TASK OBJECTIVE
Reproduce the listing word for word, starting with the line with "Given: Toggle the Slot/Pocket checkbox" and going on through the line with "Looking at the", and omit any pictures from your copy.

PROVIDED RECORDS
>>>>

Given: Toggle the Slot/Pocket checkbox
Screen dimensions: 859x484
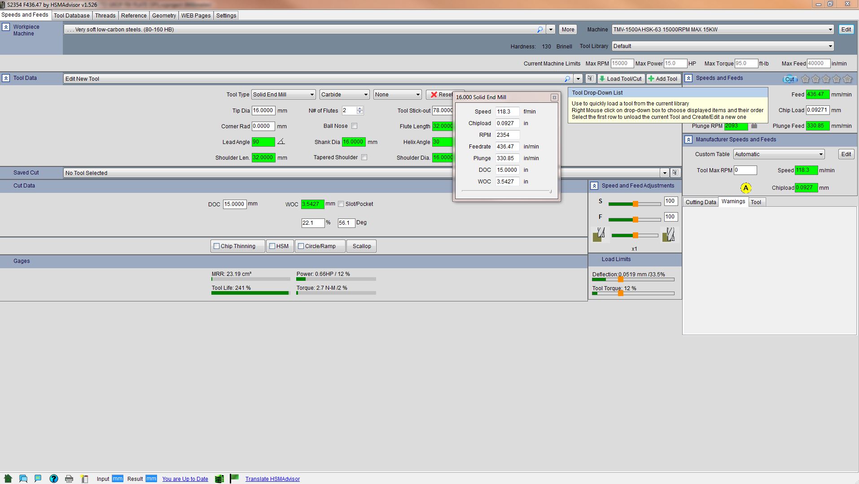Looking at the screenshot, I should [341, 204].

<<<<
>>>>

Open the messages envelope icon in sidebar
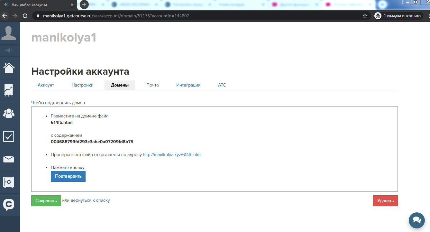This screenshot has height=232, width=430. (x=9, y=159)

<<<<

OUTPUT
Given: Toggle the Slot/Pocket checkbox
Screen dimensions: 859x484
Looking at the screenshot, I should [341, 204].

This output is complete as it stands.